Description of the task:
Return the data word for word, from its first line through the line that contains "Given: Pick the word символические", including both of those lines.

━━━━

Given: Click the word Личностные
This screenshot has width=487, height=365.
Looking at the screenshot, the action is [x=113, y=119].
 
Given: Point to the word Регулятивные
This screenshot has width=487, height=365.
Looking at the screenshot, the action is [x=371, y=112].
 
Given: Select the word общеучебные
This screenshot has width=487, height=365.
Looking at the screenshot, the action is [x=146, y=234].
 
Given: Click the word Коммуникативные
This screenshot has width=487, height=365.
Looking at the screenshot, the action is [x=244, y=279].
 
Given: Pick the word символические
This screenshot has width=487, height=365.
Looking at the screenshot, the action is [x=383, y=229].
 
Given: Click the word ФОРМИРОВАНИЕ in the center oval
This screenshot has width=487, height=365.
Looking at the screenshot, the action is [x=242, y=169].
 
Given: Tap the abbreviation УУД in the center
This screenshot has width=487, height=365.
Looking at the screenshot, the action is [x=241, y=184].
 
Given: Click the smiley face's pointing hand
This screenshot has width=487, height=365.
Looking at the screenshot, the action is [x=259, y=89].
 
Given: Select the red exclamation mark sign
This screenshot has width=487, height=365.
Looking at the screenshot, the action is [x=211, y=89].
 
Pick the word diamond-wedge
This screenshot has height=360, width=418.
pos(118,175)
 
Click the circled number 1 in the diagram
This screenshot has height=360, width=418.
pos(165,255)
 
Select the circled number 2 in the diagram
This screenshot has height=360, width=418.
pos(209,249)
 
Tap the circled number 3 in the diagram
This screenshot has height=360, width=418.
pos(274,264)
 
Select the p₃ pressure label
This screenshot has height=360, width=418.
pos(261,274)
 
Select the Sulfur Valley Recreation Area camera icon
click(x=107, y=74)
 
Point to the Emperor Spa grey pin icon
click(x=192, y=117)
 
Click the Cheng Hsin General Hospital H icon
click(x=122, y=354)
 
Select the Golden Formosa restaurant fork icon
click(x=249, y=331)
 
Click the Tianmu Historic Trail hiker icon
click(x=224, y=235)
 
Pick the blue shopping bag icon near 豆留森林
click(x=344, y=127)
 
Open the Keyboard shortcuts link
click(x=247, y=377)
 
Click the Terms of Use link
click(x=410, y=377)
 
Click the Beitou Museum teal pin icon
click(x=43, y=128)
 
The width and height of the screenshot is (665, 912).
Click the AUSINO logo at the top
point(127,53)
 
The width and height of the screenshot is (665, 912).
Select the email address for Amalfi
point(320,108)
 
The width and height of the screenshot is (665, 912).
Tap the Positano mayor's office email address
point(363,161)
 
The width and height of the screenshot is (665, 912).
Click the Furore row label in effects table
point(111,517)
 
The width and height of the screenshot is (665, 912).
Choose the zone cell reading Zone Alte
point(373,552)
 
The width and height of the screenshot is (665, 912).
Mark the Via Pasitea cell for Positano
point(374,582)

━━━━

Exercise output:
Given: Click the word Личностные
This screenshot has width=487, height=365.
Looking at the screenshot, the action is [x=113, y=119].
 
Given: Point to the word Регулятивные
This screenshot has width=487, height=365.
Looking at the screenshot, the action is [x=371, y=112].
 
Given: Select the word общеучебные
This screenshot has width=487, height=365.
Looking at the screenshot, the action is [x=146, y=234].
 
Given: Click the word Коммуникативные
This screenshot has width=487, height=365.
Looking at the screenshot, the action is [x=244, y=279].
 
Given: Pick the word символические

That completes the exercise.